_Exercise details_
Give back, word for word, the line that contains "Expand the 12/10/2021" and all lines after it in the material, through the last; please include only these.

○ ○ ○ ○ ○ ○ ○

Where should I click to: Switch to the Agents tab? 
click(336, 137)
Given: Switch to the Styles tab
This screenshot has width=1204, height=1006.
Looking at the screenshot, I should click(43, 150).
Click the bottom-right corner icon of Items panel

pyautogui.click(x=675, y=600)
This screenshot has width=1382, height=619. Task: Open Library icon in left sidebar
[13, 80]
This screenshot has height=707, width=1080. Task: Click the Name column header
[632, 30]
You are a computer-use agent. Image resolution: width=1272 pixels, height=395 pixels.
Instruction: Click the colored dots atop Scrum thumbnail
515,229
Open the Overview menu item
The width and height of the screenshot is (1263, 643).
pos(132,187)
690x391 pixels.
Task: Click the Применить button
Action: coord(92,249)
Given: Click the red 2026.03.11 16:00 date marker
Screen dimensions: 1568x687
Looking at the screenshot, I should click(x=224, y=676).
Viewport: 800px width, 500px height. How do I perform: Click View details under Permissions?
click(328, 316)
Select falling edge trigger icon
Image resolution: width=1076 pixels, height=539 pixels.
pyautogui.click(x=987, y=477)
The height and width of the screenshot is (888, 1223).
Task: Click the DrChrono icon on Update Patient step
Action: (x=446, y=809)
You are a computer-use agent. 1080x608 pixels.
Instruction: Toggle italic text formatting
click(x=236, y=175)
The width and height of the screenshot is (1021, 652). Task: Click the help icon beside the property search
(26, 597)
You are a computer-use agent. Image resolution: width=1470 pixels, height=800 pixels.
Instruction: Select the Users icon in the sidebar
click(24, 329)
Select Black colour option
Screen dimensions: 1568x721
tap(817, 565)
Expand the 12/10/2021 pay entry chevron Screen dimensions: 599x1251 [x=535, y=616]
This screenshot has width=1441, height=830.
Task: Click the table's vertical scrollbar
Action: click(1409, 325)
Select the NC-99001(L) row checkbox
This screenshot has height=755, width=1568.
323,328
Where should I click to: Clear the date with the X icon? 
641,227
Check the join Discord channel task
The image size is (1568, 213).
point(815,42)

○ ○ ○ ○ ○ ○ ○

_Output_
Expand the 12/10/2021 pay entry chevron Screen dimensions: 599x1251 [x=535, y=616]
This screenshot has width=1441, height=830.
Task: Click the table's vertical scrollbar
Action: click(1409, 325)
Select the NC-99001(L) row checkbox
This screenshot has height=755, width=1568.
323,328
Where should I click to: Clear the date with the X icon? 
641,227
Check the join Discord channel task
The image size is (1568, 213).
point(815,42)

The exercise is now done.